= António Sérgio =

Portuguese educationist, philosopher, journalist, sociologist and essayist (1883 - 1969)

António Sérgio de Sousa (September 3, 1883 - February 12, 1969) was an influential educationist, philosopher, journalist, sociologist and essayist from Portugal.

==Background==
He was the only son and representative of António Sérgio de Sousa (October 22, 1842 - Lisbon, Portugal August 18, 1906) - only son and representative of the 98th Governor-General of Portuguese India, 64th Governor of Angola, 59th Governor of Macau and 1st Viscount of Sérgio de Sousa -, and second wife (m. India, Bombay, Church of Our Lady of the Glory of Mazagão, October 22, 1879) Ana Maria Henriques de Brito (Pondá, Novas Conquistas, Goa, July 23, 1855 - Lisbon, Portugal, January 23, 1948).

Sérgio was an important intellectual, thinker, and Portuguese politician. Born in Damão, India he was influenced by the contact with different cultures. He lived many years in Africa, becoming a cosmopolitan character because, following a family tradition, he studied at the Military College, in Lisbon, Portugal completing the course of the Navy of War, after which he traveled to Cape Verde and Macao, China. He left the Navy with the establishment of the Republic in 1910. Sérgio did not consider the issue of republic versus monarchy important. For him, the economic progress and welfare of Portugal was more significant. He spoke about "socialism", although this was not connected with "Marxist socialism". Sérgio was located in a social democratic political line, admiring England, a position similar to the one adopted by the countries of Scandinavia and their Social-Democratic Parties. Sérgio died in Lisbon, Portugal.

==Culture==
He was a personal friend of Adolphe Ferrière, Claparède and Paul Langevin - the doctoral advisor of Louis de Broglie (Nobel Prize for Physics in 1929); he was teacher, including at the University of Santiago de Compostela (in 1933) and, by all this, influenced characters as his friend Barahona Fernandes - one of the most distinguished Portuguese psychiatrists - the architect Raul Lino, the Educator Rui Grácio and Mário Soares. One may consider him as an "Educator of Generations". He was Minister of "Public Instruction" for two months and ten days in the government of Alvaro de Castro (1923-12-18 to 1924-02-28).

==Political action==
He was a permanent political opponent of the regime of António de Oliveira Salazar, which lasted from 1926 to 1974. He was also linked to the foundation of the Portuguese Socialist Party and to the Humberto Delgado candidacy of the Presidential Elections of 1958. (Humberto Delgado was later murdered by the PIDE, political police of "Salazarism").
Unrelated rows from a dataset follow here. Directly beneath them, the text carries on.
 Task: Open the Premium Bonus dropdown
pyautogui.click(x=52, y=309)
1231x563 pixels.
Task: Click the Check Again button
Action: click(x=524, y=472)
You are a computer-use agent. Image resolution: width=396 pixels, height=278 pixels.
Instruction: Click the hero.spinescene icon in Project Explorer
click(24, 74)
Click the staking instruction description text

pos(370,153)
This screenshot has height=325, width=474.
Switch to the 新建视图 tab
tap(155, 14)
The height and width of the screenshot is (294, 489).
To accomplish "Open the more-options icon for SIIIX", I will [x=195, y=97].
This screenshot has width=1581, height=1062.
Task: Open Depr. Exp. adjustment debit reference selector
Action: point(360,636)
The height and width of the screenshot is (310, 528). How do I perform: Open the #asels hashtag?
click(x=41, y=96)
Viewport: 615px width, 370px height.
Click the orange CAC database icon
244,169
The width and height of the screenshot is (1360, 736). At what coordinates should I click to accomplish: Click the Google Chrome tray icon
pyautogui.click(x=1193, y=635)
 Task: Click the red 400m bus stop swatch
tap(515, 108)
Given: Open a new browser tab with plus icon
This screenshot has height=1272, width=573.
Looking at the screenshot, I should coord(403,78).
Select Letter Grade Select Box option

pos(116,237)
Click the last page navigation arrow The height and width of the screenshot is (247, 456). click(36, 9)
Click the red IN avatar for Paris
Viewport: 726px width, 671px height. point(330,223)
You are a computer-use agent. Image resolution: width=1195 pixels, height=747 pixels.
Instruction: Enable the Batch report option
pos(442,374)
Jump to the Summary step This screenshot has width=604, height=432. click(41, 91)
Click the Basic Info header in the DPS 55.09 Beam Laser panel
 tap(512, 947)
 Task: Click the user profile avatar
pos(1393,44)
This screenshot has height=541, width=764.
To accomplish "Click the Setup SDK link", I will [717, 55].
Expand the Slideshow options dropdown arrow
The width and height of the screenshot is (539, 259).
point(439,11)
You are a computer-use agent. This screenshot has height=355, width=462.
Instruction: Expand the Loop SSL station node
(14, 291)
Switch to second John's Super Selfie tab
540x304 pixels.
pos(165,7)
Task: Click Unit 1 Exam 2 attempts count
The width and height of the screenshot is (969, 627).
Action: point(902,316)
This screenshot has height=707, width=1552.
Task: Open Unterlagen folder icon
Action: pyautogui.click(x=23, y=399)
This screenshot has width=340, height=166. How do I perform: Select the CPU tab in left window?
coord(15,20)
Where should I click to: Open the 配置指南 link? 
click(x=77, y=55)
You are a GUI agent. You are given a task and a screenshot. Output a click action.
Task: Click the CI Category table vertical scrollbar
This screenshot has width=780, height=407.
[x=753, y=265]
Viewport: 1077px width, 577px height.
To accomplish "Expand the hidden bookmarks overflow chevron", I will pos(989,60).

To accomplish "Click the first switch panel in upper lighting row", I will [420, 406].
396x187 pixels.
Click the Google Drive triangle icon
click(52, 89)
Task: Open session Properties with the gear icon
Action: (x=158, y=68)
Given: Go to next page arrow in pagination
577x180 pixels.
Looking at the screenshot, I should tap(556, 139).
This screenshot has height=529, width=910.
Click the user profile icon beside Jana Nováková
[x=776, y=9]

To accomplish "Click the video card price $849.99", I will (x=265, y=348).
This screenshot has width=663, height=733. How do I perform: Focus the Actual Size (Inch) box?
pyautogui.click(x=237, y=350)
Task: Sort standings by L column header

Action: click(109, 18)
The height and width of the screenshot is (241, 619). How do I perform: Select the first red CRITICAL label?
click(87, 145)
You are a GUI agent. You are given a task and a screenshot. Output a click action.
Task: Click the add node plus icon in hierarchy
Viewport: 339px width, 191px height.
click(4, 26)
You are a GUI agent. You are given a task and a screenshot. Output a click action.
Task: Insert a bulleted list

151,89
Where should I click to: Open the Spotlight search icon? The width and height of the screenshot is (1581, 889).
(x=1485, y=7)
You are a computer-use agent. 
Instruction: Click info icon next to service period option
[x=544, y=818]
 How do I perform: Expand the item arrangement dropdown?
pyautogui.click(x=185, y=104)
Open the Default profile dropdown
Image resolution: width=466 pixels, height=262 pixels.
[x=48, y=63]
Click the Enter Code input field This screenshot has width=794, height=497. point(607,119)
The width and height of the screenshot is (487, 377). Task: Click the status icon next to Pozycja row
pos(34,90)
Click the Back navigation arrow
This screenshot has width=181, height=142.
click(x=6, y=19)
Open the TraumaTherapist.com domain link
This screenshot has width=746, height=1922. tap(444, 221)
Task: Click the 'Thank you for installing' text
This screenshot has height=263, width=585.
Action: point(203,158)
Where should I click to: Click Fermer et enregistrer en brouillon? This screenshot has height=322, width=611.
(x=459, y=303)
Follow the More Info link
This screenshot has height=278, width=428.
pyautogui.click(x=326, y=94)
Sérgio was arrested in 1910, 1933, 1935, 1948 and 1958. And about this he thought (and wrote) that it was in prison he found the true "national unity" - to oppose the military dictatorship, first, and then Salazar.

He left an enormous work on Education, Epistemology, Culture, History and Politics, especially in his Essays. Most of the political activity of Sérgio is always compatible with its theoretical aspect - the linking of democracy and freedom as means for Education and Culture. He was also important for his contribution to the introduction of Cooperatives in Portugal.

"The essential principle of democracy is never trust in those who are in the Govern" he wrote. His work influenced many important younger Portuguese, men of culture, science or politics.

==Family==
He married in Lisbon, São Mamede, at the Chapel of the Nunciature, on June 14, 1910, to Luísa Estefânia Gerschey da Silva (Lisbon, September 4, 1879 - Lisbon, Lapa, February 29, 1960), daughter of Manuel José da Silva (Lisbon, Mártires, August 4, 1854 - July 23, 1932), a natural son of one of the brothers of the 1st Viscount and 1st Count of Ribeiro da Silva and of Italian and English descent, and wife German Maria Estefânia Gerschey (Lisbon, Alcântara, November 30, 1859 - 1959), without issue.